## What is expected
The response must consist of the lines from the one holding "Where should I" through the final line of the entries, given again exactly and without any pictures.

(Dataset entries)
# # # #

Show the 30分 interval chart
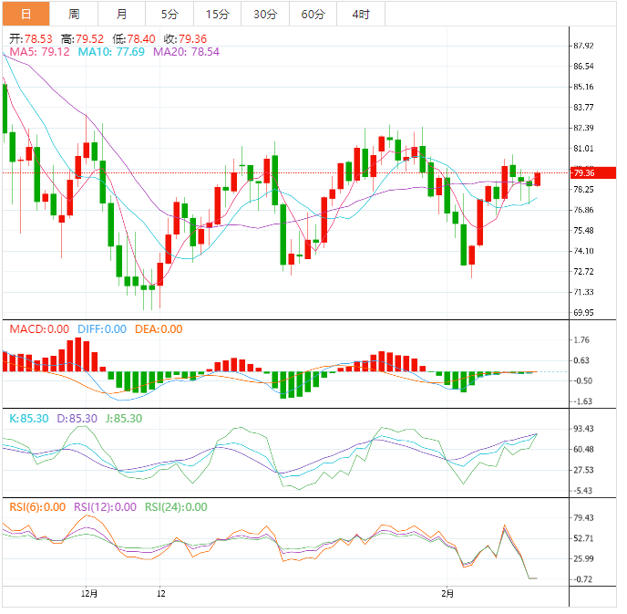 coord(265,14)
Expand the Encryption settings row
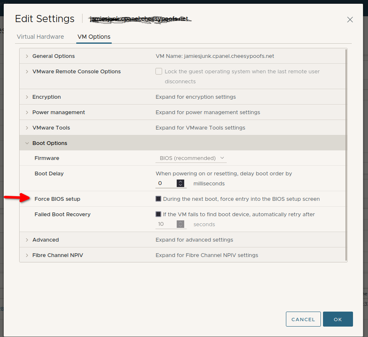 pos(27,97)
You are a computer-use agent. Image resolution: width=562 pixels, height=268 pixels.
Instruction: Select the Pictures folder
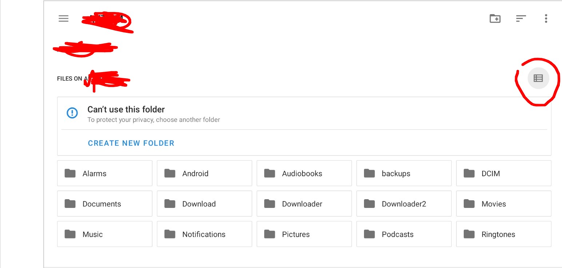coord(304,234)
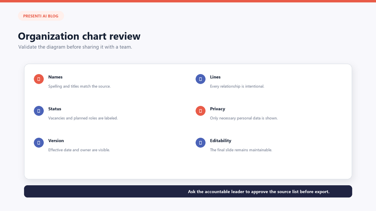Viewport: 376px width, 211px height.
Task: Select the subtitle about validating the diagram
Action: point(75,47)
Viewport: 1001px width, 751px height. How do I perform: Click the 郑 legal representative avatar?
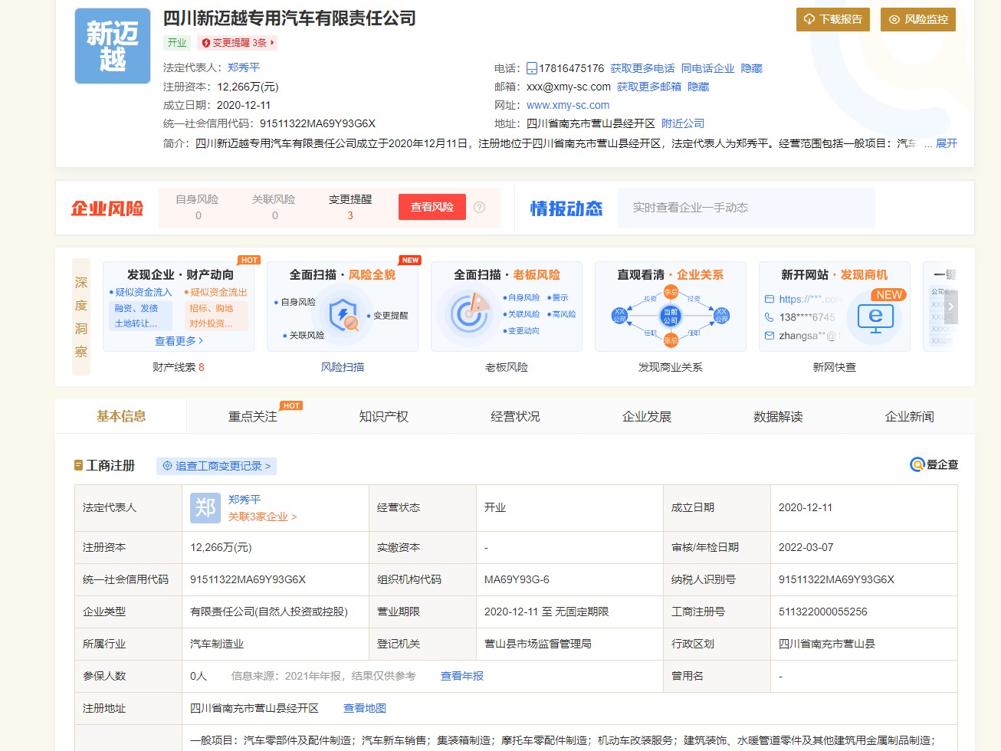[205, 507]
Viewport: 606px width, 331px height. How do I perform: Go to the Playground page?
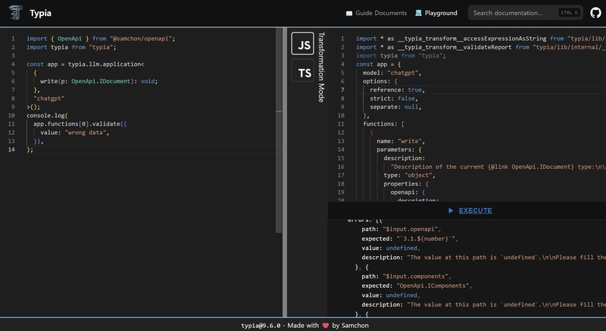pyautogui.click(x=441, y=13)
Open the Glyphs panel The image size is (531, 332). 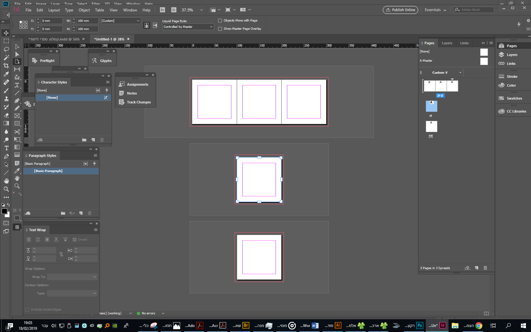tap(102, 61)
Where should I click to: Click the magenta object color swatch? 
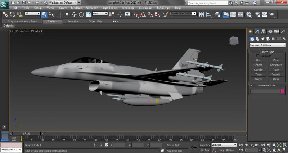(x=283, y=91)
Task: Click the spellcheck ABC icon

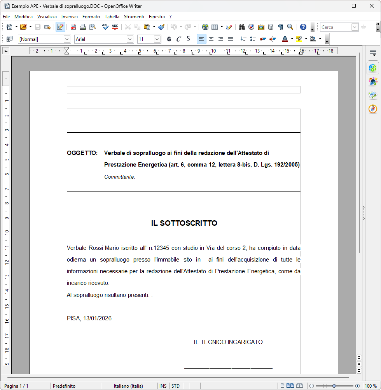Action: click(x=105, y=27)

# # # #

## Answer area
Where should I click to: Click the magenta object color swatch? 
(x=283, y=91)
Task: Click the spellcheck ABC icon

Action: click(x=105, y=27)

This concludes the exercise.